For illustration, shifting the coloration schemes of constructing roofs would be a “material alteration.” Though the language of your declaration will dictate the proper reply, most condominium documents would empower the board, with out a unit operator vote, to change roofs.
Q: I am the principal of a Restricted Liability Corporation (“LLC”) and the LLC owns a lot in a homeowners’ affiliation. Can I run for the board of administrators? An additional Proprietor instructed me I was not eligible simply because a company entity is not a “member” of the affiliation, and its staff members are not suitable to serve on the Board. (J.R., by using e-mail)
A: As an initial matter, Florida regulation utilizes the expression “managers” and “members” to refer to brokers for an LLC, not “principals.” Usually, a supervisor is vested with the authority to act for the LLC.
Section 720.306(9) of the Florida Homeowners’ Association Act states that all associates of the affiliation are eligible to serve on the board. There are exceptions when there are selected economical delinquencies and for persons convicted of sure felonies. As a whole lot operator, the LLC is a member of the Association and entitled to have a agent run for the board.

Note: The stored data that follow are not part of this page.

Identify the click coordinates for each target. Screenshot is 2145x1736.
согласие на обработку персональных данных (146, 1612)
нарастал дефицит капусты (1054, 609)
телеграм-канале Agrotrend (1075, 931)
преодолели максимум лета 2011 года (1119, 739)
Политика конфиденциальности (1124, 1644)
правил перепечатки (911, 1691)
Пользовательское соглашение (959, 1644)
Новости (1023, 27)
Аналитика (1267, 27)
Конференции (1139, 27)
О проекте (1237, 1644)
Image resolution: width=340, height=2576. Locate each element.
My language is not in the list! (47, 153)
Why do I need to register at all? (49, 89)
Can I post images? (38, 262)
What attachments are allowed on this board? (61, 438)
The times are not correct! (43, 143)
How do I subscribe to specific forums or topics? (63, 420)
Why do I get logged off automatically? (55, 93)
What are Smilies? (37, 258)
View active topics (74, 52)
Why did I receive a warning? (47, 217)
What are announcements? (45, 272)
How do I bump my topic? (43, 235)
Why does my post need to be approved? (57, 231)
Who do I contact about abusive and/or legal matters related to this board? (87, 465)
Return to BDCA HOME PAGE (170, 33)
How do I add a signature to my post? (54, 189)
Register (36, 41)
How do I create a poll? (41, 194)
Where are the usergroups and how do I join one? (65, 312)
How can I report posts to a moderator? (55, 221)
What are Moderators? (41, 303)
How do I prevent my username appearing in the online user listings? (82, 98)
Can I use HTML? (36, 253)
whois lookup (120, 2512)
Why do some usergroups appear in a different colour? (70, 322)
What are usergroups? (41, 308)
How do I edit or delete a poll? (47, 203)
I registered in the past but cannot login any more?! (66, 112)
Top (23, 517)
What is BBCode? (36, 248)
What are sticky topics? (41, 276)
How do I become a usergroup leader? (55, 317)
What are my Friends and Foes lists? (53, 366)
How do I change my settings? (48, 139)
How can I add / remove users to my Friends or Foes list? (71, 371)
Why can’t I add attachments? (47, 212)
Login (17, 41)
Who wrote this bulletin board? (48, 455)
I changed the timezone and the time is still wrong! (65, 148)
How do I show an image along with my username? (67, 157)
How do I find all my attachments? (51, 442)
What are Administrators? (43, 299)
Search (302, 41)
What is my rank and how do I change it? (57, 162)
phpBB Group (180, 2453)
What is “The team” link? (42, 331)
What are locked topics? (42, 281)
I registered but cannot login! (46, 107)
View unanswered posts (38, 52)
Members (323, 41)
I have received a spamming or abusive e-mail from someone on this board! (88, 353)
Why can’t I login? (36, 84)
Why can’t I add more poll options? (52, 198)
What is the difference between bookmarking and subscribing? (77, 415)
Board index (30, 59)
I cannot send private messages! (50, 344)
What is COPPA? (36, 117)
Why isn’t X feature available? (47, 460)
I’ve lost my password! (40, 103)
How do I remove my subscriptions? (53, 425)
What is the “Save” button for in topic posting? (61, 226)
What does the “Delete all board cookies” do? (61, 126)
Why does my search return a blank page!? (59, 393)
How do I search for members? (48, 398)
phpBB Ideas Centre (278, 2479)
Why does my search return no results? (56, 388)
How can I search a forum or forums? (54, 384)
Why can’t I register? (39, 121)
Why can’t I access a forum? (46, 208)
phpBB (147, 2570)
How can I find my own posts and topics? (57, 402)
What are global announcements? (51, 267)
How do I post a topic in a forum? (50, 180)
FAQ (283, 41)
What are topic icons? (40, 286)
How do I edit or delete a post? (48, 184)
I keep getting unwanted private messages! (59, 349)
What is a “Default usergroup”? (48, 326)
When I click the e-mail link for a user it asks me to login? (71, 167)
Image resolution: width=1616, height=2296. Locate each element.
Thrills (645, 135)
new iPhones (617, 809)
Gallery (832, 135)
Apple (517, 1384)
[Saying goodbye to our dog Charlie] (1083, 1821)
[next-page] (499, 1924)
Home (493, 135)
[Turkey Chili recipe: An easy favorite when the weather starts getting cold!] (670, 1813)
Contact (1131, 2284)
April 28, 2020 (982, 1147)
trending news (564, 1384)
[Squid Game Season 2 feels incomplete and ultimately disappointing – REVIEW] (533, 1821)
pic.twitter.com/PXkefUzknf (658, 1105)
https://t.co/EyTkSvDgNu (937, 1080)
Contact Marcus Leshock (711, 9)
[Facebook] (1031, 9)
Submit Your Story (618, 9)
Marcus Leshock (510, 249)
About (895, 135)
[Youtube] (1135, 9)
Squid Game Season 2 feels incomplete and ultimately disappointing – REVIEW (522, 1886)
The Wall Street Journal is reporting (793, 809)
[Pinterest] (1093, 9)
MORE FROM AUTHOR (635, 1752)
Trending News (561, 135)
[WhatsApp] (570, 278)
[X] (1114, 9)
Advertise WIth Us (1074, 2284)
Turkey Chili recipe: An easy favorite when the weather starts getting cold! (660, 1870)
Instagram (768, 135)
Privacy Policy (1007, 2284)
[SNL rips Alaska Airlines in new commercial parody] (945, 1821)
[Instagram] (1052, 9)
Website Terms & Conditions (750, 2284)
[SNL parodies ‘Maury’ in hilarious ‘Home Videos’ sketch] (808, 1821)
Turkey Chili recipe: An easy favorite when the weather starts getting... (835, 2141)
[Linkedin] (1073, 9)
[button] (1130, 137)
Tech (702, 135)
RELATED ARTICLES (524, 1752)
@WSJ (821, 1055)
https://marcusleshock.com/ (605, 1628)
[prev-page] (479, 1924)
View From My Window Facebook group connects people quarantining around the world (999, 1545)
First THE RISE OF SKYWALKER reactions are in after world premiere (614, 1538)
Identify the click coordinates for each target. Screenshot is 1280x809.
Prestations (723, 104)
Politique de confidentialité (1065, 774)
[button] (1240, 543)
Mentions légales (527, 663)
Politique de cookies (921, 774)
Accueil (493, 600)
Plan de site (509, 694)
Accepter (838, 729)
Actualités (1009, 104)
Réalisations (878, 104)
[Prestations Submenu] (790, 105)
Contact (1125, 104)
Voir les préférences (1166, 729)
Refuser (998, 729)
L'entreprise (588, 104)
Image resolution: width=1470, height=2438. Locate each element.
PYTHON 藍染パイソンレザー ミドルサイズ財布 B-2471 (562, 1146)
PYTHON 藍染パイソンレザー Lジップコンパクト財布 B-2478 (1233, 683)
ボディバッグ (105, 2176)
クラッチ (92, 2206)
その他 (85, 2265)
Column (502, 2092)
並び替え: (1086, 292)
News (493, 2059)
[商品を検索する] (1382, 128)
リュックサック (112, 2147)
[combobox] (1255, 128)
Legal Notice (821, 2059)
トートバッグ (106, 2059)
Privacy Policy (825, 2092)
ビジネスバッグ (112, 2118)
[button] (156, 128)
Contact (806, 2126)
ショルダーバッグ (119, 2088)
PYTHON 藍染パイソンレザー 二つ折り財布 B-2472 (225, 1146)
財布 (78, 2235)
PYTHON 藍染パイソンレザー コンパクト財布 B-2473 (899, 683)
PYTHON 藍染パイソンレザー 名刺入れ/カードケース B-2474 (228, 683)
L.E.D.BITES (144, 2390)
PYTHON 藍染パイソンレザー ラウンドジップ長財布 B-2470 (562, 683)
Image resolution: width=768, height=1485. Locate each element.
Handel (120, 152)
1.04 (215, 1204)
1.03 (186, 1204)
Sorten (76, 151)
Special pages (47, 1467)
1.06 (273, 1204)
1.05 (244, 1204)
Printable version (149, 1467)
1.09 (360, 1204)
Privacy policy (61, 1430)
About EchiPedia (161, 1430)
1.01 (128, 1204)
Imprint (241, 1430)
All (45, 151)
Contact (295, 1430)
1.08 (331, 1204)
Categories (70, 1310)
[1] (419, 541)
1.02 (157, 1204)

Artificial entities supply exceptional troubles in association governance. In addition to LLC’s, property is often owned by corporations or partnerships. Trust ownership is also pretty frequent. I suggest that the bylaws of every single association have a clear assertion as to who is approved to exercise the legal rights of ownership when a device or parcel is owned by an entity. This incorporates not only the correct to operate for the board, but also the ideal to vote and attend affiliation meetings.
Quite a few files need entity owned homes to designate a “Primary Occupant,” who is then the person vested with the rights of membership. In the absence of direction in your bylaws, there is normally grounds for confusion. This is especially accurate given that lots of entities are created in different states (and subject matter to the legal guidelines of that condition) and the paperwork relating to the administration of the entity are rarely recorded in the general public information.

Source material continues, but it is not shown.